Cross-region implications — render priority during mid-flight

The page machine has three regions running in parallel; a managed-HTTP reply landing in the :data region is one of them. The render-priority vector (per §4 above) decides what the user actually sees when more than one region's tags are present.

The interesting cases:

  • :form region :correct lands while :data region is :loading. Tags :form/success AND :data/loading are both in the union. The render-priority table puts :form/success above :data/loading (see the vector in §The shape), so the success acknowledgement wins. The spinner is suppressed under the toast — which is what the user actually wants: the post-submit success confirmation is the load-bearing piece of feedback in that instant; the spinner can re-appear when the success state ages out (:form/transient is the tag that flags this).
  • :mode region :done lands while :data region is :loading. Tags :mode/done AND :data/loading are both in the union. :mode/done is at the top of the priority vector — the archived view wins outright, the spinner never renders. The in-flight HTTP request continues in the background; when it lands, the reply still folds into :items (or :error), but the user is looking at the archived view. If you want the request cancelled when :mode flips to :done, wire the wrapper actor's lifetime to the :active state of the :mode region (not the :loading state of :data) and the cancellation cascade takes care of it.
  • :data region :error lands while :form region is :incorrect. Both :data/error and :form/invalid are in the union. The render-priority vector puts :form/invalid above :data/error — the inline form error wins. This matches what users expect: the field-level error is closer to the user's attention than the page-level fetch error.

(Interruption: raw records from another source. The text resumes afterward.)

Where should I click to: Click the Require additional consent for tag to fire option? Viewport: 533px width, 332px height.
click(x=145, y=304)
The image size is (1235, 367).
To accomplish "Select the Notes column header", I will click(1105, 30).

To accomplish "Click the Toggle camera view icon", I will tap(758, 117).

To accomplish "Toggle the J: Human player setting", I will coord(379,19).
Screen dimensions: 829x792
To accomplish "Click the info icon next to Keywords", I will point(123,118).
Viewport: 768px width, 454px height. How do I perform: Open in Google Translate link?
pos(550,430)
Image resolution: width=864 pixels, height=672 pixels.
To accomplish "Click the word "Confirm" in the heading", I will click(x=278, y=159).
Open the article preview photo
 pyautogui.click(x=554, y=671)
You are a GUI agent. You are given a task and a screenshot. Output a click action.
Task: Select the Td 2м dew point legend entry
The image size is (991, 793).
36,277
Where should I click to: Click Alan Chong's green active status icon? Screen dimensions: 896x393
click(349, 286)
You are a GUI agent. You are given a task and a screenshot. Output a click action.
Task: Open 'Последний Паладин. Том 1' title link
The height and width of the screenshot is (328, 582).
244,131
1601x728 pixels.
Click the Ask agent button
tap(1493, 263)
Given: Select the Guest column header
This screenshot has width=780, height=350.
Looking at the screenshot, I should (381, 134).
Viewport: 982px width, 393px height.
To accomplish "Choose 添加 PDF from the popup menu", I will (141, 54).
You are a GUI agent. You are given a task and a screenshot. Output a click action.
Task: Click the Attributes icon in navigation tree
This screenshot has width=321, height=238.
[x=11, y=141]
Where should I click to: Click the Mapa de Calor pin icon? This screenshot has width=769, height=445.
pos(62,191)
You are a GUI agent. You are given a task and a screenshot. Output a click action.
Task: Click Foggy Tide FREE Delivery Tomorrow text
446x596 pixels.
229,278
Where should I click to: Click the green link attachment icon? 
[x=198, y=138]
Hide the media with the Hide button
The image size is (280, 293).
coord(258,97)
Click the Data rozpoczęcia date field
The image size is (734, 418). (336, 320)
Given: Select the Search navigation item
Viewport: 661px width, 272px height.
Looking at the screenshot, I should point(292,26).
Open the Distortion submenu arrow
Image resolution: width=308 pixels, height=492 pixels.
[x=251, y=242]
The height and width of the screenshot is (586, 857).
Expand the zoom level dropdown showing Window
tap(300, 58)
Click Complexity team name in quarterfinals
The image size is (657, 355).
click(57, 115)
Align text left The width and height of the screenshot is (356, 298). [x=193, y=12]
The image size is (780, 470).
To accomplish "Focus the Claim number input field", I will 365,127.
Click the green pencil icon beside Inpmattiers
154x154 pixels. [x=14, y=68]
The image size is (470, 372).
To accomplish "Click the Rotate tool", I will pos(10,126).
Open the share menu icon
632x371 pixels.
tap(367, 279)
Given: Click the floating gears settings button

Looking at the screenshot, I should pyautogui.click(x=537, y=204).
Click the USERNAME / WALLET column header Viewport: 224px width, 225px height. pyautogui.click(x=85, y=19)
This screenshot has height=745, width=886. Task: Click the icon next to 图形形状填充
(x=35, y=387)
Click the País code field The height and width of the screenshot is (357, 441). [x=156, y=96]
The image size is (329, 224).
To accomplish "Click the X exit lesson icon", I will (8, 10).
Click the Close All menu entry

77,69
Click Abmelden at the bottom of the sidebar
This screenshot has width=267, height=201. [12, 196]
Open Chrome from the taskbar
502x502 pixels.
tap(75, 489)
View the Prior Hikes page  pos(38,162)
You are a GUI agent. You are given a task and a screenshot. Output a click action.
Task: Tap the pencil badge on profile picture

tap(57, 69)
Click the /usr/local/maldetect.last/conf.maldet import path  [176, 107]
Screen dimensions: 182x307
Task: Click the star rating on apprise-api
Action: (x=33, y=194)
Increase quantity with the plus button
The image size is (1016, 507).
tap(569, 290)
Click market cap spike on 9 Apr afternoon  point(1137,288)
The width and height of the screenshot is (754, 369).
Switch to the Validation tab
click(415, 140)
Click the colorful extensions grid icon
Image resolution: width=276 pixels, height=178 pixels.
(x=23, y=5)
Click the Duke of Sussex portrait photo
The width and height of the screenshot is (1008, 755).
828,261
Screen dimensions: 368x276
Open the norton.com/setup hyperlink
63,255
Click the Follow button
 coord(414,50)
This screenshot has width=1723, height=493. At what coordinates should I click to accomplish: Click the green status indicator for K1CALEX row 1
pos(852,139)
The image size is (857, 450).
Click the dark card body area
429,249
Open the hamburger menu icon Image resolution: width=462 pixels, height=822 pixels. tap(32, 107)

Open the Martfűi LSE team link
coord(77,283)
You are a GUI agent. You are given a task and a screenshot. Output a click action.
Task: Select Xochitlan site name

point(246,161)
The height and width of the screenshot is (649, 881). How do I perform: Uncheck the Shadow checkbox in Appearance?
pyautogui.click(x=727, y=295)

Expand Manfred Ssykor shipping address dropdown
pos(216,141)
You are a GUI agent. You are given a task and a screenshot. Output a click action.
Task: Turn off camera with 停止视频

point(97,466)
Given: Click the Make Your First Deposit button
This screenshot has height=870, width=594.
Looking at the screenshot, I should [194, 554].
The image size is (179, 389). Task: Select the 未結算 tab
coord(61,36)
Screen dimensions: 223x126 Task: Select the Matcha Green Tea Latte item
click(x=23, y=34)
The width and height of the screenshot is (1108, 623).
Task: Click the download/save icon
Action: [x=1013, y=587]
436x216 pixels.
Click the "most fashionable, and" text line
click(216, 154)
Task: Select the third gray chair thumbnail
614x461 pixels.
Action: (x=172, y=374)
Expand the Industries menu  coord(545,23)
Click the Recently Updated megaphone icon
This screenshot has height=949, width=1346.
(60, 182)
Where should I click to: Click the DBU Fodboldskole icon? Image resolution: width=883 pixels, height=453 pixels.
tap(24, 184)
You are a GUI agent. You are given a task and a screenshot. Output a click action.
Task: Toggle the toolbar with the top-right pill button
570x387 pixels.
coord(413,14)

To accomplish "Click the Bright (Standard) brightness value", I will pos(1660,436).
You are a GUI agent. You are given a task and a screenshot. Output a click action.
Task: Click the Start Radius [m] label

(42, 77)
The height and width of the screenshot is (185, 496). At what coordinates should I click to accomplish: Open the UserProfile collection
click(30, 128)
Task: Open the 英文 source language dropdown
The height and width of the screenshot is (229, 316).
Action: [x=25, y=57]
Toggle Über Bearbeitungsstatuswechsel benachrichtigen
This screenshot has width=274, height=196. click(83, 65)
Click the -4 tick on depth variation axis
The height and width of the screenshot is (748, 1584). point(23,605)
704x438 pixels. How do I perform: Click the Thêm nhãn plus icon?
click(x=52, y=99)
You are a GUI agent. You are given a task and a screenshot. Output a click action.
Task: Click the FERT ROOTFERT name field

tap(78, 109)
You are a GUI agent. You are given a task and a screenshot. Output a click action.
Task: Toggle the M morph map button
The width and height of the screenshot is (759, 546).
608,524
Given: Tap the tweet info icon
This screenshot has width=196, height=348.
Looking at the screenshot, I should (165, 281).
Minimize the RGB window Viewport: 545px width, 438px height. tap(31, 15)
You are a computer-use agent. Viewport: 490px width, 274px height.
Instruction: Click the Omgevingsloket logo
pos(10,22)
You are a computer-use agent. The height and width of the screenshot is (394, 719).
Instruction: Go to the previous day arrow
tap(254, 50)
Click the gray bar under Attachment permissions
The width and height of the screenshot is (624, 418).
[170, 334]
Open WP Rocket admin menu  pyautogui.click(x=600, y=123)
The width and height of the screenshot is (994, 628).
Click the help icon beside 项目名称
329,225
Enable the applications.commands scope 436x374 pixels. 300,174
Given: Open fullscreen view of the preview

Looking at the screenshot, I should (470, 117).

The point of the render-priority vector is that these cross-region overlaps are first-class. The reply lands honestly into its own region; the union of tags reflects every truth simultaneously; the priority decides the single render-model keyword; the root view's case branches. No cross-region conds in event handlers, no "is the page also loading?" guards in submit logic.

Cross-references

Worked example

The canonical worked example is:

It demonstrates the full machine declaration, the render-priority table, the :ui/render selector sub, per-state views, and a headless test per state asserting against tags + the resolved render-model keyword.

When to use this pattern

Use it when:

  • a page has a meaningful loaded-data cardinality story
  • a page has one or more forms whose validation state matters to the UI
  • a workflow can become terminal or read-only
  • you want a deliberate, testable rendering contract rather than ad hoc view branching

It is especially useful for:

  • search and listing pages
  • dashboards
  • inbox / queue UIs
  • setup flows and wizards
  • CRUD panels

When not to force it

Do not force this pattern onto:

  • tiny static panels with no load lifecycle
  • pages where One vs Some vs Too Many has no visual consequence
  • forms that navigate away immediately on success
  • pages whose axes are conceptually separate features (encapsulated :data, no shared domain)

The point is not numerology. The point is to make the important UI states explicit and testable. If a page only has the data axis, declare a one-region machine (or no machine at all — Pattern-RemoteData with a flat sub graph is sufficient). If the axes don't share data, register N separate machines per the CP-5-MachineGuide substitute pattern.

Cross-references

Conformance checklist

A page applies this pattern well when:

  • The page's render axes are visible as regions of one parallel machine (or as N machines when the axes are independent features).
  • States declare :tags from a small per-axis canonical vocabulary; new states added later pick up tag-based queries for free.
  • The render decision lives in one selector sub over a render-priority vector, not in a priority cond in the view.
  • The root view branches via case over the resolved render-model keyword.
  • Tag-shaped predicates are read via (rf/has-tag? machine-id tag) (the framework sub :rf/machine-has-tag?) rather than via per-state boolean discriminator subs.
  • The headless test fixture per state drives app-db to the state and asserts against the tag union and the resolved :ui/render keyword.